• **WRITTEN INSTRUCTION**:
Render the listing below as a numbered list, one entry per line, with blank lines omitted. Leave the pictures out of your answer.

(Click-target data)
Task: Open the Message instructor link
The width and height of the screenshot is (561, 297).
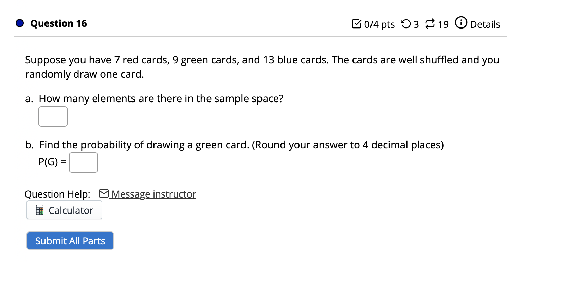Action: click(153, 194)
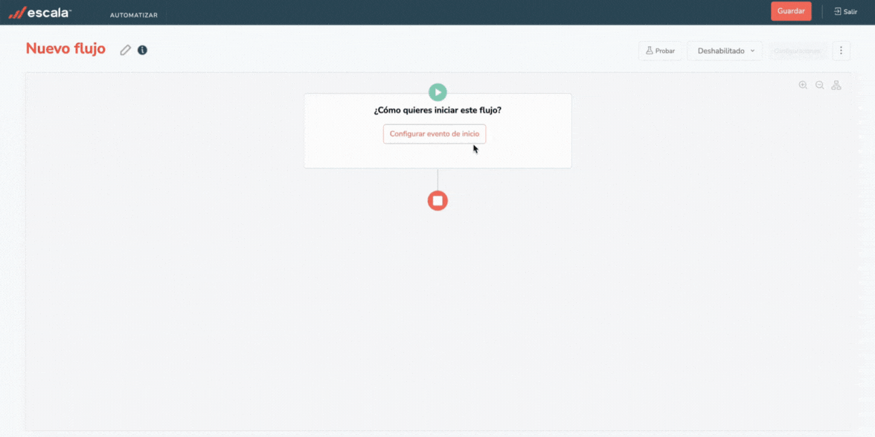Open the Deshabilitado status dropdown
The image size is (875, 437).
(725, 51)
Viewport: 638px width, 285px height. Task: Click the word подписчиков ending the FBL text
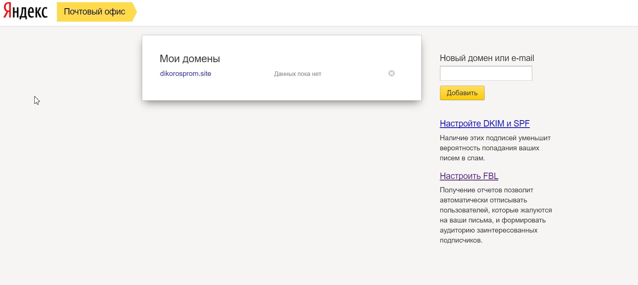click(460, 240)
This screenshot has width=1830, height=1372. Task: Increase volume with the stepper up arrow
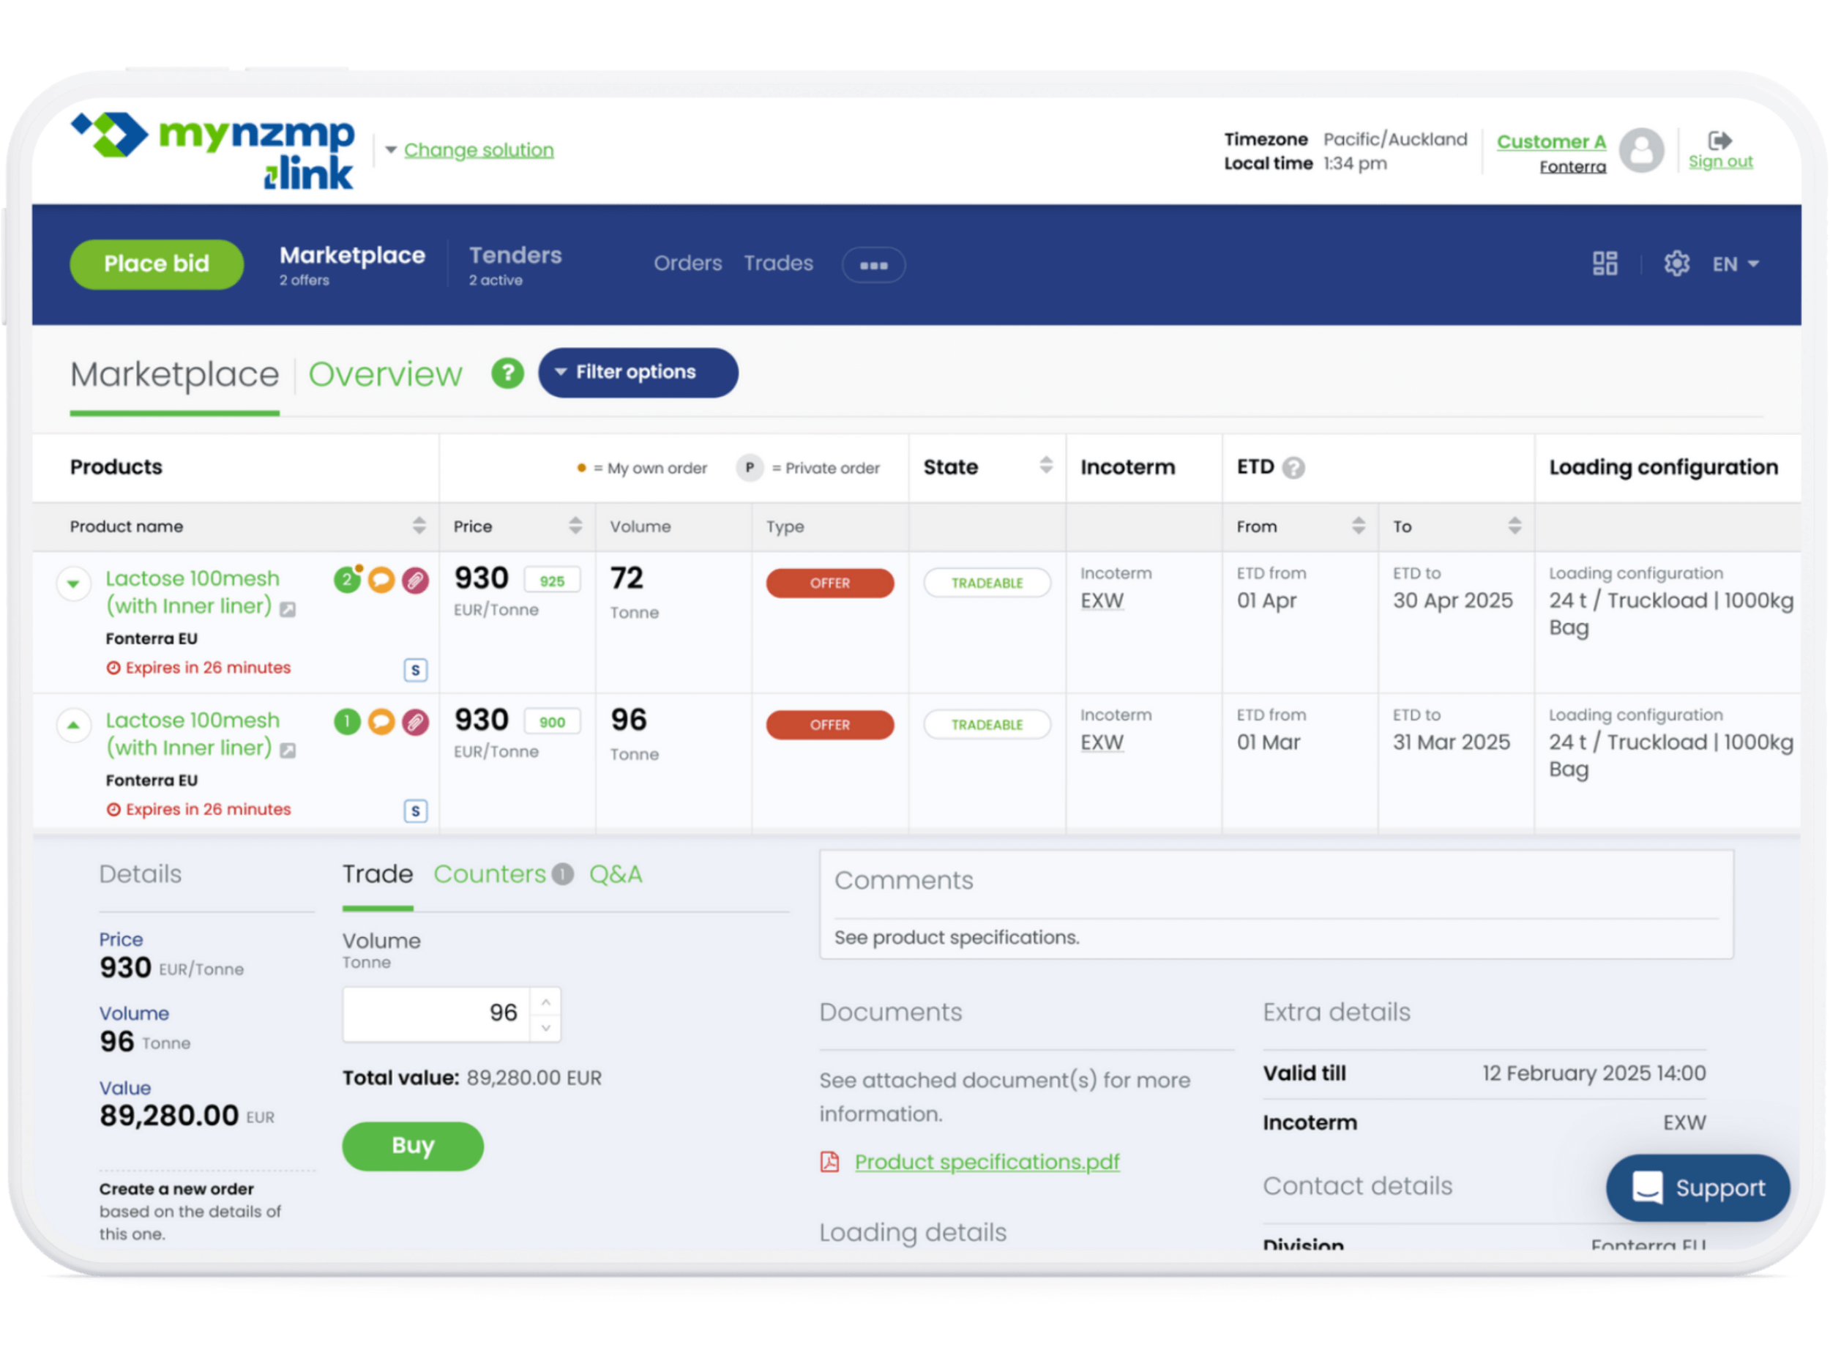pos(545,1003)
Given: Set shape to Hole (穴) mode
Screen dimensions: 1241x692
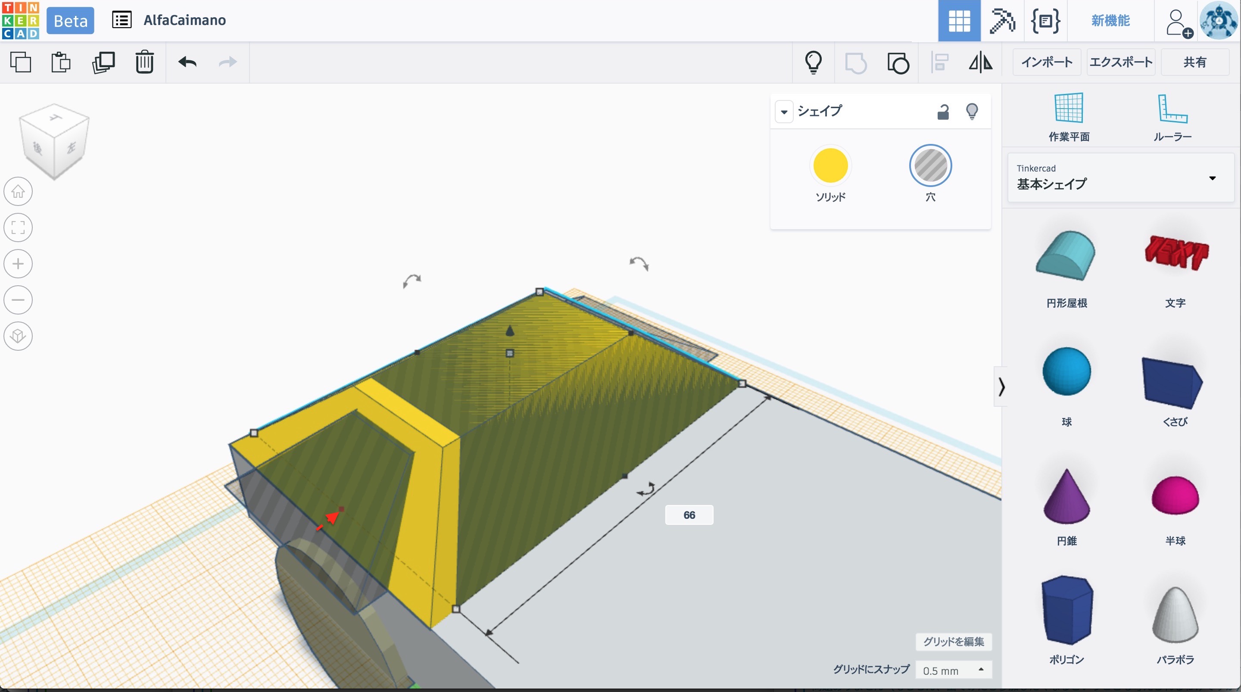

• **OUTPUT FOR THIS TASK**:
1. Task: Open the Message instructor link
2. The width and height of the screenshot is (561, 297).
3. Action: click(153, 194)
4. Open the Deshabilitado status dropdown
5. The image size is (875, 437).
6. (725, 51)
7. Viewport: 638px width, 285px height. Task: Click the word подписчиков ending the FBL text
8. click(460, 240)
9. This screenshot has width=1830, height=1372. Task: Increase volume with the stepper up arrow
10. pos(545,1003)
11. Given: Set shape to Hole (穴) mode
12. Screen dimensions: 1241x692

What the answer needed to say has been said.